## SOURCE INFORMATION
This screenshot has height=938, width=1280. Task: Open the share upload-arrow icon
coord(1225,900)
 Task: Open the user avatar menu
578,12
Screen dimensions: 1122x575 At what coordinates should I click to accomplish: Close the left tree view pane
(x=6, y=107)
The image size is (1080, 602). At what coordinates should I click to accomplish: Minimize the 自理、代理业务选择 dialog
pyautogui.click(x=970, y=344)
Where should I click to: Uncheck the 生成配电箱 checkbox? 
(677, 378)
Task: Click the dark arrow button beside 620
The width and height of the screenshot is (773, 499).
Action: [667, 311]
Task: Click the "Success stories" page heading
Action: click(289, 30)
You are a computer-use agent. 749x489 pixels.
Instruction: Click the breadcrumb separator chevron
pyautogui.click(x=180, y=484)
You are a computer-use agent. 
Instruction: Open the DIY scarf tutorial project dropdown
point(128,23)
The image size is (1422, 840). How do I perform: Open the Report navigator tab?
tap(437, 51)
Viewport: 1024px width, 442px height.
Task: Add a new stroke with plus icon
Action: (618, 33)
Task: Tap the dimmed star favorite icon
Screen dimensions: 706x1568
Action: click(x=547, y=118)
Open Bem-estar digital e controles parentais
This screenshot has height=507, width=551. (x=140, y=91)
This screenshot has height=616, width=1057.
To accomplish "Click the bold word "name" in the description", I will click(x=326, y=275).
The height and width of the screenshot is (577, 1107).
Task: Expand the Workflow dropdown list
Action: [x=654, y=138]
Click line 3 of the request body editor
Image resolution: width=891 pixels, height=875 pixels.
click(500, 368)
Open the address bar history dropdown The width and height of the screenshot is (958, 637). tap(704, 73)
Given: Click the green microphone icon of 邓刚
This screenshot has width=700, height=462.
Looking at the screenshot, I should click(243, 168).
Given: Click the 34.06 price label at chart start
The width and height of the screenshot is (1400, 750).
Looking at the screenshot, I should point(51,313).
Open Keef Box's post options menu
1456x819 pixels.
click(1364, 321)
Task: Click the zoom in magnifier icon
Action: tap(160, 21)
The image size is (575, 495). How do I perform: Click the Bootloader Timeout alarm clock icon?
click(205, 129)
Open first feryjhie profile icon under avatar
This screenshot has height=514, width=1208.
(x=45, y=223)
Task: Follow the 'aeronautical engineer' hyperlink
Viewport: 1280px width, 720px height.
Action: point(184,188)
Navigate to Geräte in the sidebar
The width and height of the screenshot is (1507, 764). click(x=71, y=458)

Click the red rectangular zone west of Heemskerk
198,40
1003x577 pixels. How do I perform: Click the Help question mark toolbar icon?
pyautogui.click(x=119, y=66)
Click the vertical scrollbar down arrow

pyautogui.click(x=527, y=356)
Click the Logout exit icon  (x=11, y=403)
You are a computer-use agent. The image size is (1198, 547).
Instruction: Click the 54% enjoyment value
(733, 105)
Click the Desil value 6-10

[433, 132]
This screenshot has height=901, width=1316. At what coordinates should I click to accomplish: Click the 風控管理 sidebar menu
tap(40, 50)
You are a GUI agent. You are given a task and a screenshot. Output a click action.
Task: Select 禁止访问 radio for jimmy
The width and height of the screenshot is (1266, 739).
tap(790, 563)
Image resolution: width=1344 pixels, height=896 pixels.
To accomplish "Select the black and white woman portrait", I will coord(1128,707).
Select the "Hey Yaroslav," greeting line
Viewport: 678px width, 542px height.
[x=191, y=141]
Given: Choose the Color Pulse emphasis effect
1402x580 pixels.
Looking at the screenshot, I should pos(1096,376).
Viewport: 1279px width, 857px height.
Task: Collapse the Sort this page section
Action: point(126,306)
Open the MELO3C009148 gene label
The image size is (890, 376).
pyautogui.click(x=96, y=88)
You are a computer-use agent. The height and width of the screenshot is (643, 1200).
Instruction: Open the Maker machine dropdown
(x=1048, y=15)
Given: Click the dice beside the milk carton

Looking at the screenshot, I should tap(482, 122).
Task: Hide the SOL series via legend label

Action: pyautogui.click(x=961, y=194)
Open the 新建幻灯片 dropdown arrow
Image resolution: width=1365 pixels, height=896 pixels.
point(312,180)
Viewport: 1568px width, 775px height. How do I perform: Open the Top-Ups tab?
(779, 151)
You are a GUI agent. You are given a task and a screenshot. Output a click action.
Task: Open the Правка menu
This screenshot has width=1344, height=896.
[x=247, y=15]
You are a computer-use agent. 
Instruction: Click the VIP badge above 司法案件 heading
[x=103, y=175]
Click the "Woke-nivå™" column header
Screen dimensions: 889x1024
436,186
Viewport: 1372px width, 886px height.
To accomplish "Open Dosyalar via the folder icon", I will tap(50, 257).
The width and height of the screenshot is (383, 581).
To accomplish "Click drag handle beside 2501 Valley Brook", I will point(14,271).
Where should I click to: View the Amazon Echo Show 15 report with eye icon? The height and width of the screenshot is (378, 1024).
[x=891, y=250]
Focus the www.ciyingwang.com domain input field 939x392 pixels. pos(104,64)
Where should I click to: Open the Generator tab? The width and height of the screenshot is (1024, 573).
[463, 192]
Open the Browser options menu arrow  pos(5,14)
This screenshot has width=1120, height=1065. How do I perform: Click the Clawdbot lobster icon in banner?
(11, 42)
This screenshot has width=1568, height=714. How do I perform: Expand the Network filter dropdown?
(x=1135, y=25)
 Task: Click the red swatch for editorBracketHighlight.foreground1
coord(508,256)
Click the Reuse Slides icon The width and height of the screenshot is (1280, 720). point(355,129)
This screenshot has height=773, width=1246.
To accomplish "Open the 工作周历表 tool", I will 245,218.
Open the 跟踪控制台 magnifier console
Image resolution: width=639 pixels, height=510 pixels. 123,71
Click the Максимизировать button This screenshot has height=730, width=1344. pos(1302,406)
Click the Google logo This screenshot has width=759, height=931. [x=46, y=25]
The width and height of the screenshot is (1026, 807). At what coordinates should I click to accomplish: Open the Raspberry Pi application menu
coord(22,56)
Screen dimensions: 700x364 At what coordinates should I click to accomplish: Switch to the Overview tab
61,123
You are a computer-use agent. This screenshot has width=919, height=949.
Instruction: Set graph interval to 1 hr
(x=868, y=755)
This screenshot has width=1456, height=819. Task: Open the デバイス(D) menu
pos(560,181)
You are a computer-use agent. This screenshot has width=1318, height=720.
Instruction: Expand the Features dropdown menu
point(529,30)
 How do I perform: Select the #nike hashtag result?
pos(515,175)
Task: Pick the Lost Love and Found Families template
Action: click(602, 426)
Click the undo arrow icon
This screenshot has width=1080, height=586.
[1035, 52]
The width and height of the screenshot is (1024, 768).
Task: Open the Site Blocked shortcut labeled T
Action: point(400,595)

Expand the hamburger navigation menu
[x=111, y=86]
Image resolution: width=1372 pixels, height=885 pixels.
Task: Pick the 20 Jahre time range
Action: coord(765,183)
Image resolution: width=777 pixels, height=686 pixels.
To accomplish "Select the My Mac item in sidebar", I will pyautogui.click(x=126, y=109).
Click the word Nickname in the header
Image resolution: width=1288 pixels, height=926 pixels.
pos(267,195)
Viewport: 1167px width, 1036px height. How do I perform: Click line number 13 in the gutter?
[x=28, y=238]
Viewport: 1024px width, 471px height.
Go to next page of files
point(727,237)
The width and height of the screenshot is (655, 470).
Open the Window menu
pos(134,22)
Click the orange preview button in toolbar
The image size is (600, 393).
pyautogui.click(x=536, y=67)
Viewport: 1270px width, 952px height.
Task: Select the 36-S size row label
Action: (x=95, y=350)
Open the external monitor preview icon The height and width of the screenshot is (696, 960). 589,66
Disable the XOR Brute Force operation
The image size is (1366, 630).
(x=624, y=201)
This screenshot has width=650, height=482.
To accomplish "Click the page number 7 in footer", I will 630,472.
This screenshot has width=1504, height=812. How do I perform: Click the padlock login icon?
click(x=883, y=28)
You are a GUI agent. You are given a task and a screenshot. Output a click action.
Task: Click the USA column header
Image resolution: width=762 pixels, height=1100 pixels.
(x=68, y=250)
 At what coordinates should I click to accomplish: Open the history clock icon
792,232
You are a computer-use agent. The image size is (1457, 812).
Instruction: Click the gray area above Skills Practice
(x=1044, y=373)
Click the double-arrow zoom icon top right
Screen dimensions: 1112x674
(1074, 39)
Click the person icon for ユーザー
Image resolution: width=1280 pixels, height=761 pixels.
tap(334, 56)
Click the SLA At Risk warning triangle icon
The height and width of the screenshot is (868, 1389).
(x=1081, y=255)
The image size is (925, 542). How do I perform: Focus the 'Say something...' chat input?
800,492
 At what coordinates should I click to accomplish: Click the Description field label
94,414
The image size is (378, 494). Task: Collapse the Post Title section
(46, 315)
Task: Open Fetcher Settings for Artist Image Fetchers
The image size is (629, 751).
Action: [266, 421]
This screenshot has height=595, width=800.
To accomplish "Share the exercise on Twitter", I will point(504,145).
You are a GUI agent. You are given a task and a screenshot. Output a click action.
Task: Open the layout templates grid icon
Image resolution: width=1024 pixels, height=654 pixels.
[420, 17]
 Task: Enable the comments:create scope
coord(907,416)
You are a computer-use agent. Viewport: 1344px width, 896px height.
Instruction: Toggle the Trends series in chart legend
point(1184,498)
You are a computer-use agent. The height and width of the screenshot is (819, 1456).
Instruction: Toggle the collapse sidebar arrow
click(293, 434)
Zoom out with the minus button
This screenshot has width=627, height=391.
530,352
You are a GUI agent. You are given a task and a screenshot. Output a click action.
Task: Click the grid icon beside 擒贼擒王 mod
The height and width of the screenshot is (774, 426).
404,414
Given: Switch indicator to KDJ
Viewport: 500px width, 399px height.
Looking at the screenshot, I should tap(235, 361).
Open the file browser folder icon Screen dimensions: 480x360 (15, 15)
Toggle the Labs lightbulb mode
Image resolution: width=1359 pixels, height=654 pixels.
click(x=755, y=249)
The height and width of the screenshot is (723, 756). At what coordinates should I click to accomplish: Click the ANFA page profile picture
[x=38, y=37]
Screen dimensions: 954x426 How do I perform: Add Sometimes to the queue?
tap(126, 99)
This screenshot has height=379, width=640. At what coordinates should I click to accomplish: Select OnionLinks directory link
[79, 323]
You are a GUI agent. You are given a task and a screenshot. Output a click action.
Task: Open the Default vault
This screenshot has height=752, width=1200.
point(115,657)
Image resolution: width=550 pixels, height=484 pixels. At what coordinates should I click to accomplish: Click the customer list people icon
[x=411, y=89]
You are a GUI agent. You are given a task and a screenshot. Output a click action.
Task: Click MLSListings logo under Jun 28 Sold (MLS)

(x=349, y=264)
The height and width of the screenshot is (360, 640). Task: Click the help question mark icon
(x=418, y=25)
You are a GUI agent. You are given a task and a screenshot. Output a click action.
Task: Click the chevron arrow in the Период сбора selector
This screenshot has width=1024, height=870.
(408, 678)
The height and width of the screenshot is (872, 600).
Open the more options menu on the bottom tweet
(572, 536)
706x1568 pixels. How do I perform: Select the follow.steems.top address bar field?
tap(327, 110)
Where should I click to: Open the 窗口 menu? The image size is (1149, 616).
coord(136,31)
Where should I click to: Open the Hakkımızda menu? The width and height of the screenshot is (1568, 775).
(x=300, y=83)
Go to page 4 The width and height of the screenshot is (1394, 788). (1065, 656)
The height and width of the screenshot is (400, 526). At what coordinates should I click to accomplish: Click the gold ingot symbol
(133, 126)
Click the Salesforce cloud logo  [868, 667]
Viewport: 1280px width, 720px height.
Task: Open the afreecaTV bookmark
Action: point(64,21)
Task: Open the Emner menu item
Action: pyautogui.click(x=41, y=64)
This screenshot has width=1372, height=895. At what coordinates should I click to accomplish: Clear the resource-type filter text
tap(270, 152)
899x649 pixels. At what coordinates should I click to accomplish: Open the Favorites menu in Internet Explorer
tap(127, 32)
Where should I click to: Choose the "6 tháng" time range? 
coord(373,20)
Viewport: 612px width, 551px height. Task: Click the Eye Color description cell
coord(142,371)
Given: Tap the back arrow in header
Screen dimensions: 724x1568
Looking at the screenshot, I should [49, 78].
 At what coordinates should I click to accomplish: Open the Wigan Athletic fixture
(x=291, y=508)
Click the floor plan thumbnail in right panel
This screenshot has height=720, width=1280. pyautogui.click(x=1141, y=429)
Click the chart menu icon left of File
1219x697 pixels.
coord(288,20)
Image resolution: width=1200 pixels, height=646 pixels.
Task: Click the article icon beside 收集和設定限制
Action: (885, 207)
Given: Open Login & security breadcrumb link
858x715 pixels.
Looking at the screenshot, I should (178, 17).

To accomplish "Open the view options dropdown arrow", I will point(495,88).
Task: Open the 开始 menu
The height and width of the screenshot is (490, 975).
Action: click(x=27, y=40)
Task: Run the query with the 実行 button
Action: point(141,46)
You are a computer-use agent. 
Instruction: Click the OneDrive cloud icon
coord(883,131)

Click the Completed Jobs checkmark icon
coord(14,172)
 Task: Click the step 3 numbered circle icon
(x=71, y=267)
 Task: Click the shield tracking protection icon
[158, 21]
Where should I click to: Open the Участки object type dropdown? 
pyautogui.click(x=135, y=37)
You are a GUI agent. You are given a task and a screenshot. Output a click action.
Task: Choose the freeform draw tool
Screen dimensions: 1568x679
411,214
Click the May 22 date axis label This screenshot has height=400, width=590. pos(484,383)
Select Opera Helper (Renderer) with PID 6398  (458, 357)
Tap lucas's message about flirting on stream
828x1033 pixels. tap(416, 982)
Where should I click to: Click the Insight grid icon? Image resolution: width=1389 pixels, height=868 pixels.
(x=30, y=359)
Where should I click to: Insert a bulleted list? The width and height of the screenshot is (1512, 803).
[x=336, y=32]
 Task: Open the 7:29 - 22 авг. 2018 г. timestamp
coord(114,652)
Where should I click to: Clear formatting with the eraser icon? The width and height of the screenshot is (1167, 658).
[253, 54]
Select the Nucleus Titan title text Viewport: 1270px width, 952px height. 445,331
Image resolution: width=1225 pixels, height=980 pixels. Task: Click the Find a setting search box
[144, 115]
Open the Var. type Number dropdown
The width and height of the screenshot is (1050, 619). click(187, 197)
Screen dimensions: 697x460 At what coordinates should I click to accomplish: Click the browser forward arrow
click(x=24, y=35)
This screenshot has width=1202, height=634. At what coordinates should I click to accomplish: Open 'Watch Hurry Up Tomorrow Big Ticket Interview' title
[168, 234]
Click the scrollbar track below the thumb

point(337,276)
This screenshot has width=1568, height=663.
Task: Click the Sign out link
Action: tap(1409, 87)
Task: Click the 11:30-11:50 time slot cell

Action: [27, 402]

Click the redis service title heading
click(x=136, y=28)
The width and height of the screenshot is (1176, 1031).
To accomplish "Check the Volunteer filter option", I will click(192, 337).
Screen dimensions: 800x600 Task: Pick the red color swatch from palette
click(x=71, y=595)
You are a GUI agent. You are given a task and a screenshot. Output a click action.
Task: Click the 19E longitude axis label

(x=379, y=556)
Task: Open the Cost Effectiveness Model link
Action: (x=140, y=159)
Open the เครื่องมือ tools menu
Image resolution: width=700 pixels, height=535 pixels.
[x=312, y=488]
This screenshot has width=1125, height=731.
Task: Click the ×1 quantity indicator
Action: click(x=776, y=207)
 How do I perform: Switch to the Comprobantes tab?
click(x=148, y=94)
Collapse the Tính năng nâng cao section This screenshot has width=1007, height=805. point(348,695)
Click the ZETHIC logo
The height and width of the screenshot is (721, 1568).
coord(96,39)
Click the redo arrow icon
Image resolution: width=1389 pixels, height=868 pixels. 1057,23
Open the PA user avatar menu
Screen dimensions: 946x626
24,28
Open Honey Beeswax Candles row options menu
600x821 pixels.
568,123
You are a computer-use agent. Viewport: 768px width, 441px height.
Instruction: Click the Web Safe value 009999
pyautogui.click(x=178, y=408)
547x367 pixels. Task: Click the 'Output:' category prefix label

## TASK DETAILS
Write down every line of the data above that includes the string "preview".

## WRITTEN ANSWER
Click the orange preview button in toolbar
Open the external monitor preview icon The height and width of the screenshot is (696, 960). 589,66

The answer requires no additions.